**原文**.
========

[LeetCode] 222. Count Complete Tree Nodes
阿新 • • 發佈:2018-11-09
Count Complete Tree Nodes
Given a complete binary tree, count the number of nodes.
Note:
In a complete binary tree every level, except possibly the last, is completely filled, and all nodes in the last level are as far left as possible. It can have between 1 and 2h nodes inclusive at the last level h.
Example:
Input:
1
/ \
2 3
/ \ /
4 5 6
Output: 6
解析
求完整二叉樹的節點個數,直接遞迴左右節點個數。分別找出以當前節點為根節點的左子樹和右子樹的高度並對比,如果相等,則說明是滿二叉樹,直接返回節點個數,如果不相等,則節點個數為左子樹的節點個數加上右子樹的節點個數再加1(根節點),其中左右子樹節點個數的計算可以使用遞迴來計算。
程式碼
class Solution {
public:
int countNodes(TreeNode* root) {
if(!root) return 0;
TreeNode* leftnode = root->left ;
TreeNode* rightnode = root->right;
int lefth,righth;
lefth = righth = 0;
while(leftnode){
lefth ++;
leftnode = leftnode->left;
}
while(rightnode){
righth ++;
rightnode = rightnode->right;
}
if (lefth == righth) return pow(2, lefth+1) -1;
else return countNodes(root->left) + countNodes(root->right) +1;
}
};

========

**数据摘录**.
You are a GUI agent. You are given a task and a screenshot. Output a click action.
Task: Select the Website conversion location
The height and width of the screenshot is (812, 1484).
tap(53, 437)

========

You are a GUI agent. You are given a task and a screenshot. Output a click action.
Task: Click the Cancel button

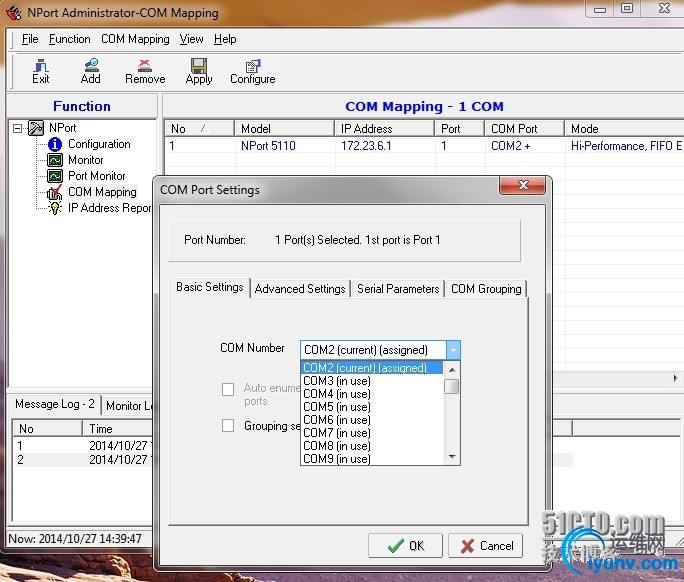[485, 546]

========

**任务简述 A**.
将原文中的句子“Given a complete binary tree, count the number of nodes.”译成中文。
**任务简述 B**.
请重写原文中以含有“[LeetCode] 222. Count”的词语开头、到“last level h.”结束的部分,并把其中的“last level”更名为“bottom level”。

**详细解答 A**.
给定一棵完全二叉树,求出其节点的个数。

**详细解答 B**.
[LeetCode] 222. Count Complete Tree Nodes
阿新 • • 發佈:2018-11-09
Count Complete Tree Nodes
Given a complete binary tree, count the number of nodes.
Note:
In a complete binary tree every level, except possibly the last, is completely filled, and all nodes in the bottom level are as far left as possible. It can have between 1 and 2h nodes inclusive at the bottom level h.